Overlapping the differentially expressed probe sets from both AB and WIK produces a set of 40 probes mapping to 36 genes that are differentially expressed between males and females, regardless of strain (Fig. 2C; Supplementary Dataset 3). Of these, only 6 probes have a positive fold change indicating an increased expression of the transcript in males relative to females and 34 have a negative fold change indicating an increased expression of the transcript in females relative to males. Examples of mRNA transcripts conserved across strains include the protein responsible for converting androstenedione to testosterone (hsd17b3) in males and an egg yolk precursor (vtg1-7) and estrogen receptor (esr1), two well-known female-specific transcripts.

mRNA expression profiles differ between strains

Within males, 292 probes representing 269 genes are significantly different between AB, TU, and/or WIK males (Figs 3A and 4; Supplementary Dataset 4). Seventy-three (73) probes varied between TU and WIK (AB = 0 fold-change), 117 probes varied between AB and WIK (TU = 0 fold-change), and 102 probes varied between AB and TU (WIK = 0 fold-change). Within the strains, the percentage of transcripts with significantly increased expression accounted for 49.2–62.5% of the mRNA transcripts, with a mean of 56.3%. Gene ontology analysis of 237 gene IDs (88.10%) mapping to Danio rerio shows that differences between AB, TU, and/or WIK males are not restricted to one cellular compartment or molecular function, but are over-represented by the biological process of circadian regulation of gene expression (45.89-fold enriched, q-value = 7.20 × 10−3).

Figure 3
figure3

Top 20 most significant differentially expressed genes between strains. Positive fold change values indicate an increase in mRNA gene expression and negative fold change values indicate a decrease in mRNA gene expression. AB is represented by black bars, TU is represented by checkered bars, and WIK is represented by white bars. (A) In males the top 20 q-values range from 0.0003 to 0.0020. (B) In females the top 20 q-values range from 0.0005 to 0.0014. (C) Regardless of sex the top 20 q-values range from 0.0007 to 0.0077. See supplementary datasets 4–6 for gene symbol definitions.

Figure 4
figure4

Differentially expressed mRNA transcript heatmaps. Individual heatmaps for males alone, females alone, and shared between the sexes (global) across AB, TU, and WIK strains. Blue indicates a positive fold change in expression, red indicates a negative fold change in expression. Higher saturation indicates stronger positive or negative fold change.

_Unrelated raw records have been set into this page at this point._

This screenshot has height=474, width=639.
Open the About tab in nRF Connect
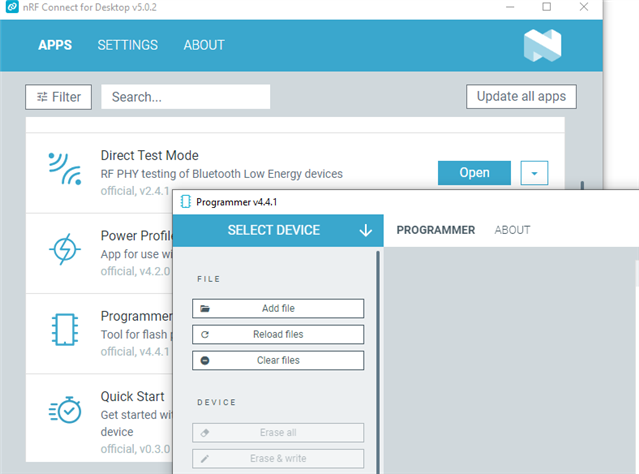204,45
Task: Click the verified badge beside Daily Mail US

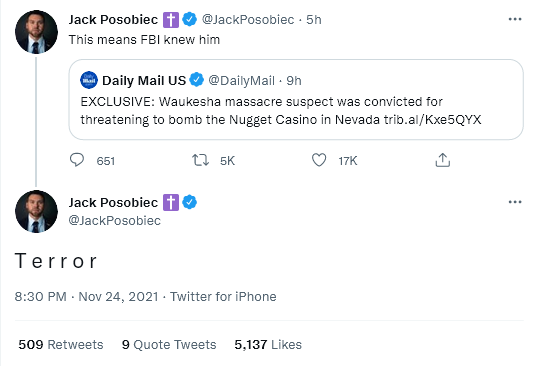Action: [x=197, y=80]
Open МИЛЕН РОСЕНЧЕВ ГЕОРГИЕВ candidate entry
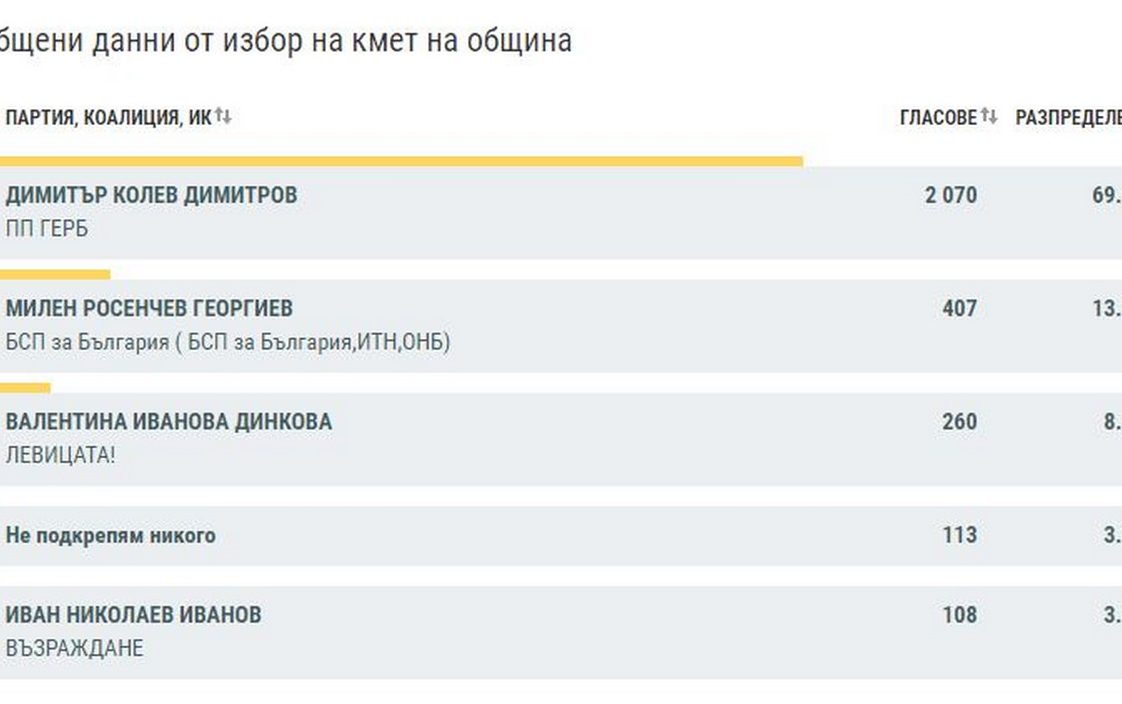Viewport: 1122px width, 704px height. click(149, 308)
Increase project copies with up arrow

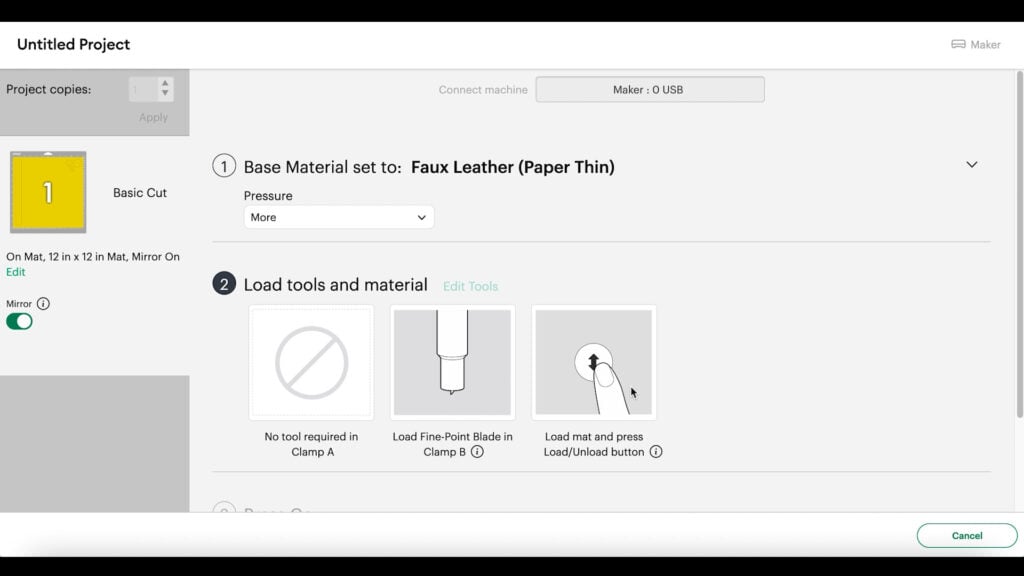(x=165, y=84)
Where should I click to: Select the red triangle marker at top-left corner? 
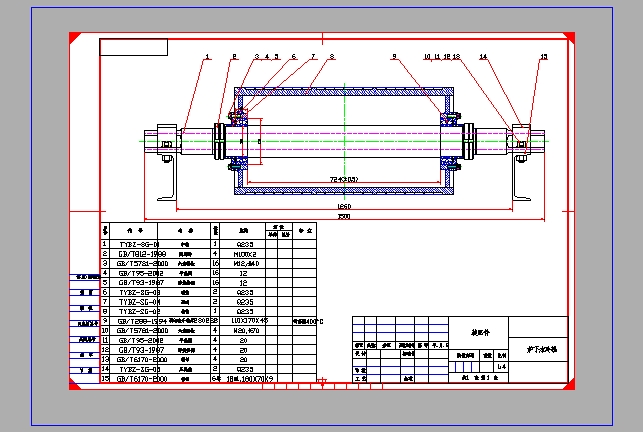pos(74,38)
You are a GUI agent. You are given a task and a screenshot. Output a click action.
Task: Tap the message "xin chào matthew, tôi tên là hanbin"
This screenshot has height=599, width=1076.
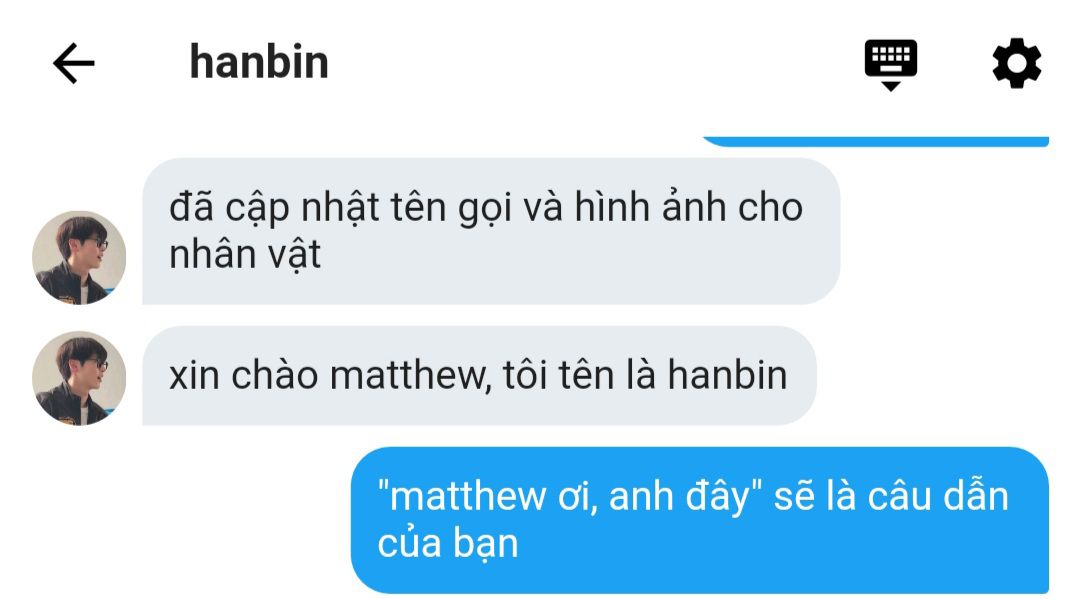point(479,375)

In females, 220 probes representing 212 genes are significantly different between AB, TU, or WIK (Figs 3B and 4; Supplementary Dataset 5). Fifteen (15) probes varied between TU and WIK (AB = 0 fold-change), 80 probes varied between AB and WIK (TU = 0 fold-change), and 125 probes varied between AB and TU (WIK = 0 fold-change). Within the strains, the percentage of transcripts with significantly increased expression accounted for 57.0–67.5% of the mRNA transcripts, with a mean of 60.5%. Gene ontology analysis of 183 gene IDs (86.32%) mapping to Danio rerio shows that differences between AB, TU, and/or WIK females occur largely at the endoplasmic reticulum membrane (5.32-fold enriched, q-value = 9.58 × 10−4). Biological processes affected include protein targeting to the endoplasmic reticulum (49.52-fold enriched, q-value = 5.06 × 10−3), membrane assembly (31.28-fold enriched, q-value = 3.07 × 10−2), and single-organism metabolic processes (2.50-fold enriched, q-value = 3.27 × 10−3). These over-represented biological processes are largely driven by catalytic activity (1.72-fold enriched, q-value = 4.34 × 10−3).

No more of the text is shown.